Konsolidasi politik dan pembenahan ekonomi yang menjadi prioritas di awal Orba berkuasa membuat diversifikasi pangan belum mendapat prioritas. Beras tetap menjadi pilihan utama pangan nasional rezim tersebut. Bahkan, pembangunan pertanian sebagai penopang ketahanan pangan yang digenjot Orba tak lain adalah pertanian padi.

Kendati pemerintah Orba akhirnya berhasil membuat swasembada pangan pada 1984, produksi beras nasional tetap belum mampu mencukupi kebutuhan nasional. Terlebih di masa-masa sebelumnya. Kendati produksi beras terus digenjot, hasilnya tetap lebih tinggi permintaan dibanding supply. Untuk mengatasinya, impor menjadi pilihan pemerintah di samping mulai melancarkan program diversifikasi pangan.

Baca juga: Misi Prabowo dalam Operasi Mapenduma di Papua

Namun, prioritas pertanian tetap pada pertanian padi. Akibatnya, program diversifikasi berjalan amat lamban lantaran kurang perhatian. Diversifikasi pangan yang telah ada pada masyarakat lokal juga semakin “terpinggirkan”.

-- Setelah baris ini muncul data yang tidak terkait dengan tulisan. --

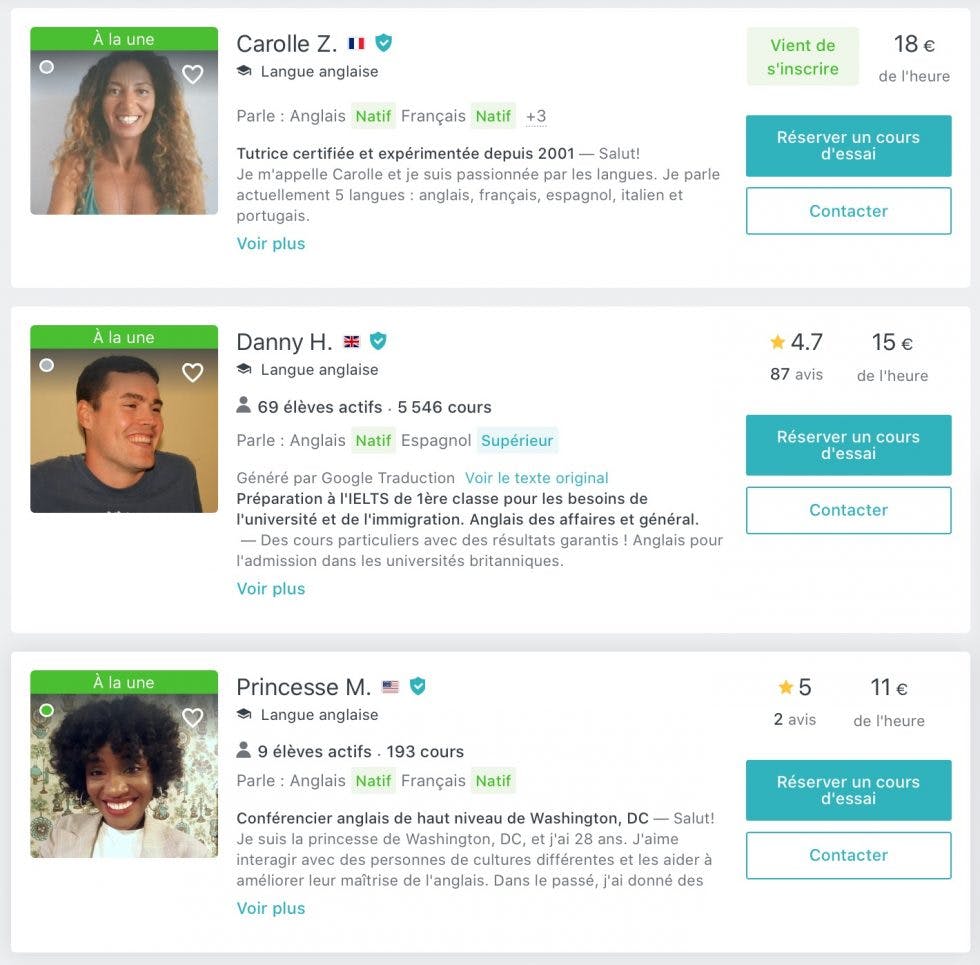Click the heart icon on Danny H.'s photo
This screenshot has width=980, height=965.
click(193, 372)
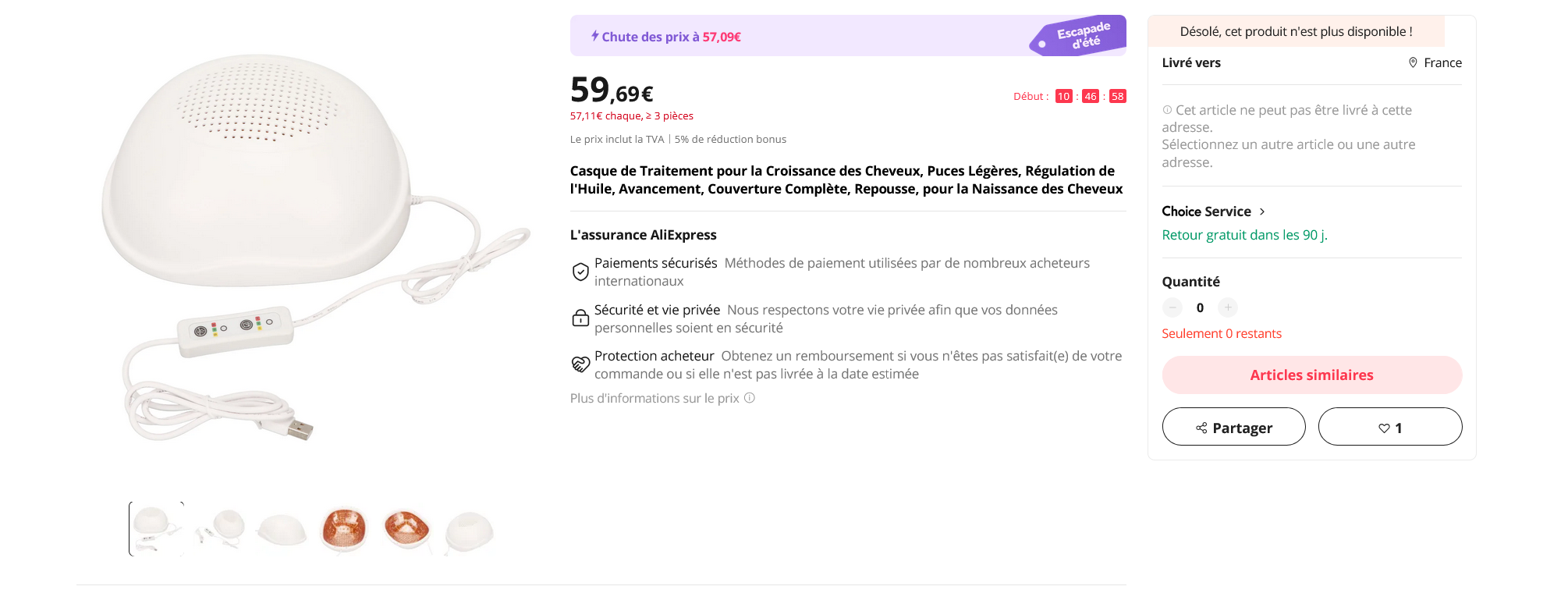
Task: Click the location pin next to France
Action: pyautogui.click(x=1413, y=62)
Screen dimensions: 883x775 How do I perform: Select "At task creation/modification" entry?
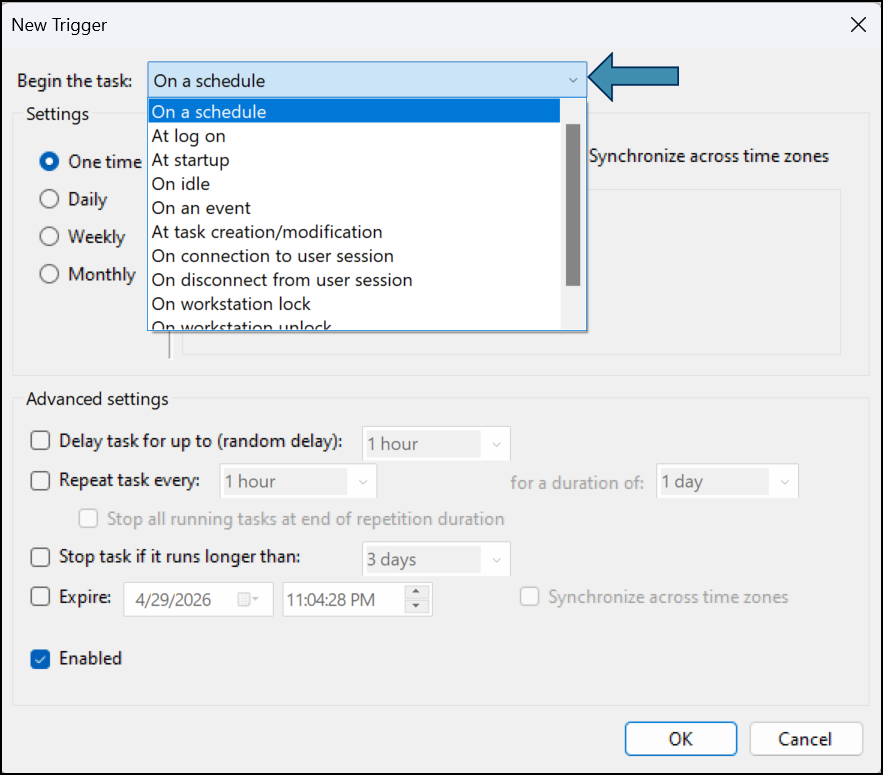267,232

“Keberadaan sistem kearifan lokal dalam pengelolaan sumber daya alam yang dimiliki masyarakat adat, khususnya dalam memenuhi kebutuhan pangan secara mandiri dan berdaulat, saat ini mengalami marginalisasi, proses peminggiran dan pengingkaran. Hal ini disebabkan karena pilihan terhadap politik hukum ketahanan pangan nasional tidak mengakomodasi dan memberi ruang serta tempat bagi masyarakat adat dalam menunjang kehidupan masyarakat. Implikasi pengingkaran terhadap sistem kearifan lokal masyarakat adat dalam politik hukum nasional pada gilirannya berdampak pada terjadinya krisis pangan di berbagai wilayah Indonesia,” tulis Rachmad Syafaat, Guru Besar Hukum Perdata dan Hukum Lingkungan Universitas Brawijaya, dalam Rekonstruksi Politik Hukum Pangan: Dari Ketahanan Pangan ke Kedaulatan Pangan.

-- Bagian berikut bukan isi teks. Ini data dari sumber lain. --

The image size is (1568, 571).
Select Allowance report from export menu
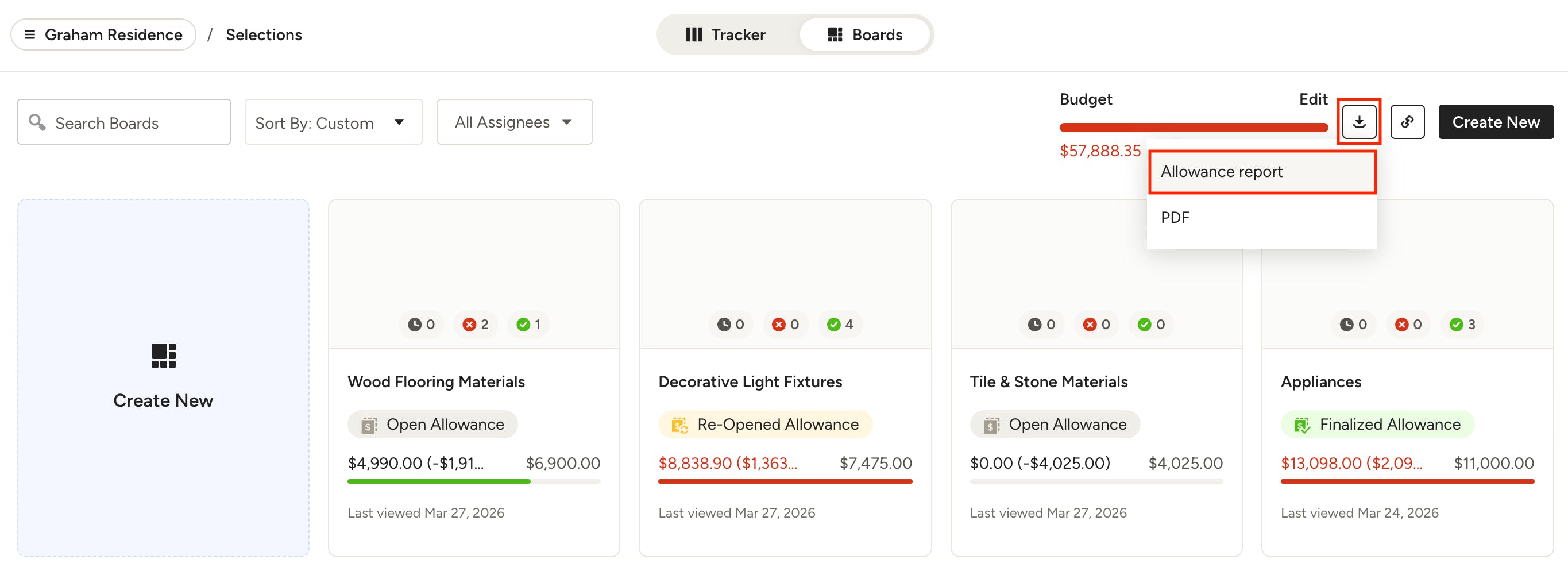[x=1262, y=172]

Dalam kondisi seperti itulah Direktur Utama Pertamina Ibnu Sutowo mengeluarkan Rice Estate. Program yang dicanangkannya dijalankan oleh PT Palembang Rice Estate, anak perusahaan Pertamina, dan mengambil tempat di Sumatera Selatan (Sumsel).

Baca juga: Prabowo dan Kejanggalan Operasi Mapenduma di Papua

Sumsel merupakan tempat yang tak asing bagi Sutowo. Sebelum Republik Indonesia berdiri, Sutowo ditugaskan di sana sebagai dokter. Revolusi kemerdekaan yang muncul setelah Perang Dunia II usai membuat Sutowo terjun menjadi tentara. Pada 1955-1956, perwira TNI dengan NRP 14738 ini dipercaya menjadi panglima Tentara-Teritorium II/Sriwidjaja yang meliputi Sumsel, Lampung, dan Bengkulu. Setahun kemudian, Sutowo dipercaya memimpin perusahaan minyak negara PT Eksploitasi Tambang Sumatera Utara –yang kemudian menjadi Perusahaan Minyak Nasional (Permina). Ketika perusahaan itu dilebur menjadi Pertambangan Minyak dan Gas Bumi Nasional (Pertamina), Sutowo tetap dipercaya menjadi direktur utamanya.

 “Saya ini adalah seorang dokter, dan saya tidak tahu apa-apa tentang minyak,” aku Ibnu Sutowo dalam biografinya yang ditulis Mara Karma, Ibnu Sutowo: Pelopor Sistem Bagi Hasil di Bidang Perminyakan.

Baca juga: Operasi Darurat Dokter Ibnu Sutowo

Kendati memulai dari nol soal industri minyak, Sutowo berhasil menjalankan Pertamina hingga menjadi besar. Terlebih setelah oil boom pada paruh pertama 1970-an. Dengan banyaknya uang yang dihasilkan dari minyak, Pertamina kemudian membuat banyak anak perusahaan. Banyak di antaranya tak terkait dengan bisnis minyak. Selain Pelita Air Service di bidang transportasi udara dan Restoran Ramayana di New York (kuliner), ada PT Palembang Rice Estate.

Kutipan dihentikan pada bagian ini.